* **Exercise text**:
────────────────────

Peter Lawler’s thought-provoking “Stuck With Virtue: The American Individual and Our Biotechnological Future” has continued to occupy a fair amount of my mental states, and quotes like this provide ample material for continued reflection on the American conception of self and the tensions implicit in the very definition.
The first unrealistic view of the self, that it can be autonomous forever, is unrealistic mostly because selves happen to have bodies and are subject to the constraints of a physical universe. Our culture’s obsession with death or, rather, it’s obsession with avoiding death and any sustained conversation on the subject most often manifests itself in the litanies of hundreds and one tips to gain and maintain health. Health, dieting, and longevity technologies are marketed everywhere one turns, and an increasing number of middle-class Americans are obsessed with organic and healthy whole-foods in a concerted attempt to avoid the real and imagined impacts of ingesting insecticides, chemicals, and mutated genes along with our five daily servings of fruits and vegetables. The elephant in the room, though, is the hard fact that even the most healthy individuals eventually die—if not from old age then from freak accident. Autonomy will be lost one way or another.

────────────────────

* **Material supplied**:
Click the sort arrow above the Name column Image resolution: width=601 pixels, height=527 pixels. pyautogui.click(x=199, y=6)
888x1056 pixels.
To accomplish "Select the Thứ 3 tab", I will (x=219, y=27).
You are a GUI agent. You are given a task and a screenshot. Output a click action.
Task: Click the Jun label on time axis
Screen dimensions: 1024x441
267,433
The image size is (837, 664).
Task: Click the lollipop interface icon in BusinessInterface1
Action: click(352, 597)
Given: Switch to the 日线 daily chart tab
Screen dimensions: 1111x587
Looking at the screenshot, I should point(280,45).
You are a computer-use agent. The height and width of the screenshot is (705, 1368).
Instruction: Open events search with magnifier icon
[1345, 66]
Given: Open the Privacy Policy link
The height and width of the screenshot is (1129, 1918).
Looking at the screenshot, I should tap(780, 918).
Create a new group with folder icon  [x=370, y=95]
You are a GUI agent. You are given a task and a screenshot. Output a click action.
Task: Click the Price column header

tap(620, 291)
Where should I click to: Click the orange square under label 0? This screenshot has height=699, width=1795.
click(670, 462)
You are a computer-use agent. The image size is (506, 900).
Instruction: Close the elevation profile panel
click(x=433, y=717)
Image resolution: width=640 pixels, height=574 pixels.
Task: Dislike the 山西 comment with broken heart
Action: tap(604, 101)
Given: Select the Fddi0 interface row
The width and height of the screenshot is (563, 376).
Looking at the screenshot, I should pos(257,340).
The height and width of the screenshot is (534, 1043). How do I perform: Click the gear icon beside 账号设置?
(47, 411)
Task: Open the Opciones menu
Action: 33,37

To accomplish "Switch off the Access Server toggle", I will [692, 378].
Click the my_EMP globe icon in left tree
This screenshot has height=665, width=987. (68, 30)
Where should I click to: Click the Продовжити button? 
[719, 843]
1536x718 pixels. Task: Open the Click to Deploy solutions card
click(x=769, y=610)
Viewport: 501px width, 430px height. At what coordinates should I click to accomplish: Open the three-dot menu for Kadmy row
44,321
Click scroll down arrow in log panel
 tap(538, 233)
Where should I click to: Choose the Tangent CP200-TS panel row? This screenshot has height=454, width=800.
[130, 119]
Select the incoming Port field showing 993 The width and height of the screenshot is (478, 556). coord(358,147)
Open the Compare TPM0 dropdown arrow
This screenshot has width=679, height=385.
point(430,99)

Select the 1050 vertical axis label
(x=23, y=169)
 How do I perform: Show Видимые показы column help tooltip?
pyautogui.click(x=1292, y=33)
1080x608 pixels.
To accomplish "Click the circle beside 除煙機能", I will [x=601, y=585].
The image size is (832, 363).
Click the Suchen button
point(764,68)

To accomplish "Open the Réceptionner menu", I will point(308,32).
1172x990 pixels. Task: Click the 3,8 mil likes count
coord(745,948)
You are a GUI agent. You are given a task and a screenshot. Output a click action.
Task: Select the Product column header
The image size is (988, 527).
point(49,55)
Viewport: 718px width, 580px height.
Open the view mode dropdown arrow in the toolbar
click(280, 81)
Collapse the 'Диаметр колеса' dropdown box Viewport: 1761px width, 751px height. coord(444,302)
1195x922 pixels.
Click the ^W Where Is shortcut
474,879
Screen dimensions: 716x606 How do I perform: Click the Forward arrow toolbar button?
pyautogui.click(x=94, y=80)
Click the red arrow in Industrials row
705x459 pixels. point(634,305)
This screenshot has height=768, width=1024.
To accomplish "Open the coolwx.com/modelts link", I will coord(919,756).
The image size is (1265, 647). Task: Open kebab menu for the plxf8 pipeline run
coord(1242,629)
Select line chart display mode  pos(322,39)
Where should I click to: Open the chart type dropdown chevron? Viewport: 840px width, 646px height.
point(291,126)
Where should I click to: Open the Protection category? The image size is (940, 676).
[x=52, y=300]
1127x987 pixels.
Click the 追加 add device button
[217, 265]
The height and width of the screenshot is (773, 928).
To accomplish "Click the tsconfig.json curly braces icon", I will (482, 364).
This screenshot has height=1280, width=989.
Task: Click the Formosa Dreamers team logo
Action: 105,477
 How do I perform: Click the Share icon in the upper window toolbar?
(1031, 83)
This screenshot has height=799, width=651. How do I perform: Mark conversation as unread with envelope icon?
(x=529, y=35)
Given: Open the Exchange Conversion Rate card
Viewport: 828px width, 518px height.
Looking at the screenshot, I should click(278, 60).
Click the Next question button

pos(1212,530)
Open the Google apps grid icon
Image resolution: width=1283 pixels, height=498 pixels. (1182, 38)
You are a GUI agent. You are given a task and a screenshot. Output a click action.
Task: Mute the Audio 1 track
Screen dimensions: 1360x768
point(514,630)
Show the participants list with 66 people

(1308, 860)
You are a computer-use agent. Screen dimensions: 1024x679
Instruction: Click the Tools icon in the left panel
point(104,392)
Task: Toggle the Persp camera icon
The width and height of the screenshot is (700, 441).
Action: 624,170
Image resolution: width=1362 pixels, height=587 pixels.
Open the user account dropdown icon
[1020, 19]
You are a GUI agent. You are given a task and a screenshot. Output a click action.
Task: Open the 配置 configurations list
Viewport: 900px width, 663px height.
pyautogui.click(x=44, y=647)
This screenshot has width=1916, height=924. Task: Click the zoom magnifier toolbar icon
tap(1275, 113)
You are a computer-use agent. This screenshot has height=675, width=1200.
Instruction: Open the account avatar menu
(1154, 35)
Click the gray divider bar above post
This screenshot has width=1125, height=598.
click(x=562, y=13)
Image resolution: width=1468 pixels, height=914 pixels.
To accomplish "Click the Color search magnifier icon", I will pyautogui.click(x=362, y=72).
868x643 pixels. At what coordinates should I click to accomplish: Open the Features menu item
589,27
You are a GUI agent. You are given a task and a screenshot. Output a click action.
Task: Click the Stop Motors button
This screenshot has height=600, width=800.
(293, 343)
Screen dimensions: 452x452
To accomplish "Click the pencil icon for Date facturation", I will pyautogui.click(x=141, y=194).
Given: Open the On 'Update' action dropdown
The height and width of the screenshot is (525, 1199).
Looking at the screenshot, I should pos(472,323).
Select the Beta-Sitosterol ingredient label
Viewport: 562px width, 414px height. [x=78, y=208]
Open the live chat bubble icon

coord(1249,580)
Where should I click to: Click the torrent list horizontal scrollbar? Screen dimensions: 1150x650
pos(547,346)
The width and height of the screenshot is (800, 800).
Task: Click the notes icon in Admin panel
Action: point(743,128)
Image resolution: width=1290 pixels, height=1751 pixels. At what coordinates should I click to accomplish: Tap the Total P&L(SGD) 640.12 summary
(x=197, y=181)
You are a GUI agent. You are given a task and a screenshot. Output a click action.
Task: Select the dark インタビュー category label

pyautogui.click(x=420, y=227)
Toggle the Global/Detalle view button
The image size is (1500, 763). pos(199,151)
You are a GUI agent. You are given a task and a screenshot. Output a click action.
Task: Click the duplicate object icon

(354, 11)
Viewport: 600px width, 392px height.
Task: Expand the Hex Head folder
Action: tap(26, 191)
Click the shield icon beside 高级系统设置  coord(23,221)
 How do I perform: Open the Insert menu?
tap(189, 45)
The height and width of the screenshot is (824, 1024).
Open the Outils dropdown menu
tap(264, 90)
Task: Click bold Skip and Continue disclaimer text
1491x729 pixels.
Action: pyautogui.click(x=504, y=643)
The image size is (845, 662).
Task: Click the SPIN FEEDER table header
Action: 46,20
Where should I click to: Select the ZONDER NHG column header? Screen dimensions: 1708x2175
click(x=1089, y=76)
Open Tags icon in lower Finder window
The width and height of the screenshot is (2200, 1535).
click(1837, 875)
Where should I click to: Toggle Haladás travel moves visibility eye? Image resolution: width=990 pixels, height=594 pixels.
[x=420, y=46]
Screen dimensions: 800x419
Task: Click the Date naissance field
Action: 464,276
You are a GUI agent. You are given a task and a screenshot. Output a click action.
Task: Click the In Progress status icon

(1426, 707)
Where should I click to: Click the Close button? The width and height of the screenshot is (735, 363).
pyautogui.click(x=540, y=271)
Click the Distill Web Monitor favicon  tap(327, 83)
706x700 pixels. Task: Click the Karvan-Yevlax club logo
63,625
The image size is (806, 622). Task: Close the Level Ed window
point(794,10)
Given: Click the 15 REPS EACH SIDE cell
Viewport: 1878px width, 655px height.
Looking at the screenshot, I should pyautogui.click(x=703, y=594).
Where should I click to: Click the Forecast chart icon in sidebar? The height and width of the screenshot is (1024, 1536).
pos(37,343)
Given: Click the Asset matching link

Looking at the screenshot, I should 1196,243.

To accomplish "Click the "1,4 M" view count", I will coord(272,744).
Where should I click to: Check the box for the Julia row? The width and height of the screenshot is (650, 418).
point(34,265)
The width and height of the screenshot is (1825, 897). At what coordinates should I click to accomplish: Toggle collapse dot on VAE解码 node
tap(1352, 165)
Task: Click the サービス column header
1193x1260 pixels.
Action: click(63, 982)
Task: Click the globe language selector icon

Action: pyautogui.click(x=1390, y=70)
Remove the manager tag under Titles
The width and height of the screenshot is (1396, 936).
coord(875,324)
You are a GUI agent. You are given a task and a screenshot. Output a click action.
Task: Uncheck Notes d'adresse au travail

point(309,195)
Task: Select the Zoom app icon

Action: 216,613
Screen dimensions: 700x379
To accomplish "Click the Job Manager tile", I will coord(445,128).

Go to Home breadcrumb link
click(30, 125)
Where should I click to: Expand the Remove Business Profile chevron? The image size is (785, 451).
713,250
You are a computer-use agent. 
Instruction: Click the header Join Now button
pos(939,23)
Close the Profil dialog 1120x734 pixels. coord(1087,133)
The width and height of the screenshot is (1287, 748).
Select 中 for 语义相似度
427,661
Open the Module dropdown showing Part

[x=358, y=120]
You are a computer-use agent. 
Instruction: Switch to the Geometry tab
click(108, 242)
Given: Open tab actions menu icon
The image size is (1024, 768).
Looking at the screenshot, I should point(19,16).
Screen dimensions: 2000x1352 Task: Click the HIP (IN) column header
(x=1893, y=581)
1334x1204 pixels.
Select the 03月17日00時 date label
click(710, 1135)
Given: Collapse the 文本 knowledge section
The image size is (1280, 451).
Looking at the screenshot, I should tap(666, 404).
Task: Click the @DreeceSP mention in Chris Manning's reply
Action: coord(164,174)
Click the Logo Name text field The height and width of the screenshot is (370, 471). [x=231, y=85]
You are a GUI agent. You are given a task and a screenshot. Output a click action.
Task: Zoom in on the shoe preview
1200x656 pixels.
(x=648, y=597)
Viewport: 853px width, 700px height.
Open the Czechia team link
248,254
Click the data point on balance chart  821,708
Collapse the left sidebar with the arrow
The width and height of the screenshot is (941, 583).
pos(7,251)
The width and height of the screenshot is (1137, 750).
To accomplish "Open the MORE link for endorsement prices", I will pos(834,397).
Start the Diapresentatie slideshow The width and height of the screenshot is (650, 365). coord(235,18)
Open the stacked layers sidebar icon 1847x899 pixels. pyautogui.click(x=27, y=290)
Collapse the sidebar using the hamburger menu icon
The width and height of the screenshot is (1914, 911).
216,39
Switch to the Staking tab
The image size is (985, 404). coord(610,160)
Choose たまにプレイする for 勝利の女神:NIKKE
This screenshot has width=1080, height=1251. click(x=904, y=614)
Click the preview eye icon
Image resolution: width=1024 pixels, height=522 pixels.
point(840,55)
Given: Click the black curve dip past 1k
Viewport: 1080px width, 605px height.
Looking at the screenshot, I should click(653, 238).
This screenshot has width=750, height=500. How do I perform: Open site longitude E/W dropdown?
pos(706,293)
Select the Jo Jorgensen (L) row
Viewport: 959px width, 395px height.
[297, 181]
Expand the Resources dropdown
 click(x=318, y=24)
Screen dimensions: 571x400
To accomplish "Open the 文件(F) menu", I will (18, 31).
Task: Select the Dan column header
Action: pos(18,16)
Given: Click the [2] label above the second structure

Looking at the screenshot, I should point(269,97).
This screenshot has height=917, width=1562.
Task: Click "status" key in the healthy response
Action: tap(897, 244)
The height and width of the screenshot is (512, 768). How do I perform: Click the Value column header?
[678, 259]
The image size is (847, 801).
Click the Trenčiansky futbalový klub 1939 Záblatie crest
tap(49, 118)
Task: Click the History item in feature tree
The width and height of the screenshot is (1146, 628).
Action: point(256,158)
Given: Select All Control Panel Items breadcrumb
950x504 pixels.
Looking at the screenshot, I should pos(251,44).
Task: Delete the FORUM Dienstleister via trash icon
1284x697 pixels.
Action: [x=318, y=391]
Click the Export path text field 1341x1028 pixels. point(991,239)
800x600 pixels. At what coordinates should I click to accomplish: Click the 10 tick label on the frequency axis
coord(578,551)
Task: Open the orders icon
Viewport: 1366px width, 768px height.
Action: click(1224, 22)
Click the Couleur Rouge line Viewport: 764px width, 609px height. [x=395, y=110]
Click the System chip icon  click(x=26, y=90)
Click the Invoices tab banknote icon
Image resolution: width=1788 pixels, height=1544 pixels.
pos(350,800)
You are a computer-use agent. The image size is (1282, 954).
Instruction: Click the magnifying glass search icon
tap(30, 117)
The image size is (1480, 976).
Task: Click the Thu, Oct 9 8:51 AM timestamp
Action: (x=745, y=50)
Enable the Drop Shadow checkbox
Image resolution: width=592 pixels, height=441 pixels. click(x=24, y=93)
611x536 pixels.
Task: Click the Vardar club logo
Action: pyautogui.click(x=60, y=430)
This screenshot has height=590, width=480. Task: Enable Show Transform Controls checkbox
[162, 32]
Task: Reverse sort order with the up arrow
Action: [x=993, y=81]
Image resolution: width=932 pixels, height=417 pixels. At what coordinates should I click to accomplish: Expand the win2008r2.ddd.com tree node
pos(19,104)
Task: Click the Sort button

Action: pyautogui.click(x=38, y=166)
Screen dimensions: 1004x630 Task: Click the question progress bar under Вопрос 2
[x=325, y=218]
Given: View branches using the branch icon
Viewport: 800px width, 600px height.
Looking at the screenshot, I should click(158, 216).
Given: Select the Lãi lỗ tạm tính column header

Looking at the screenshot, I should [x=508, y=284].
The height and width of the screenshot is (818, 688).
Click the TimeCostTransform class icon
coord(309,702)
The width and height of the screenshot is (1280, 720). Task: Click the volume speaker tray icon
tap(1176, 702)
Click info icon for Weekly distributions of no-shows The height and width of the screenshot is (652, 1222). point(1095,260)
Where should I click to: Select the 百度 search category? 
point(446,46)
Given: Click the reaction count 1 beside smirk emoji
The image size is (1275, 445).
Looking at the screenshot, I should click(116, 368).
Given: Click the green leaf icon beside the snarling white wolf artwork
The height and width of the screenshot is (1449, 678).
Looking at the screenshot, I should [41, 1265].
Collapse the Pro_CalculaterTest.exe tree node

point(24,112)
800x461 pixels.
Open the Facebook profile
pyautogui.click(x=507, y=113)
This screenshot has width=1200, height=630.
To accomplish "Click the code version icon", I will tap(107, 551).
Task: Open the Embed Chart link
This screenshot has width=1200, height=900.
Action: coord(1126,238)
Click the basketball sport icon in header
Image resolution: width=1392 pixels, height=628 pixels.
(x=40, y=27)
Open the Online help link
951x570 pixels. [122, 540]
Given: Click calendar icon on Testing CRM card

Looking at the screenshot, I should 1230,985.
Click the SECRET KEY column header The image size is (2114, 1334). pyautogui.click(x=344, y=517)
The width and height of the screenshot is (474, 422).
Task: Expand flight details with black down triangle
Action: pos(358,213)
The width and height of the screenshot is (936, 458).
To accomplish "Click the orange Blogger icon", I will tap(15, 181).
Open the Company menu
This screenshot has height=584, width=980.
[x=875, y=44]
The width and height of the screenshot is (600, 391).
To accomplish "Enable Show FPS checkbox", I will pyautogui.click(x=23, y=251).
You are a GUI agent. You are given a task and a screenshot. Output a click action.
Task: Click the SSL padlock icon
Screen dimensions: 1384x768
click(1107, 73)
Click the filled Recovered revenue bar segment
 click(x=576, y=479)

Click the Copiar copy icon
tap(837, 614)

────────────────────

* **Task goal**: In the passage on the American conception of self, list everything the passage says health-conscious middle-class Americans try to avoid ingesting along with their fruits and vegetables.

* **Solution for this exercise**: Insecticides, chemicals, and mutated genes.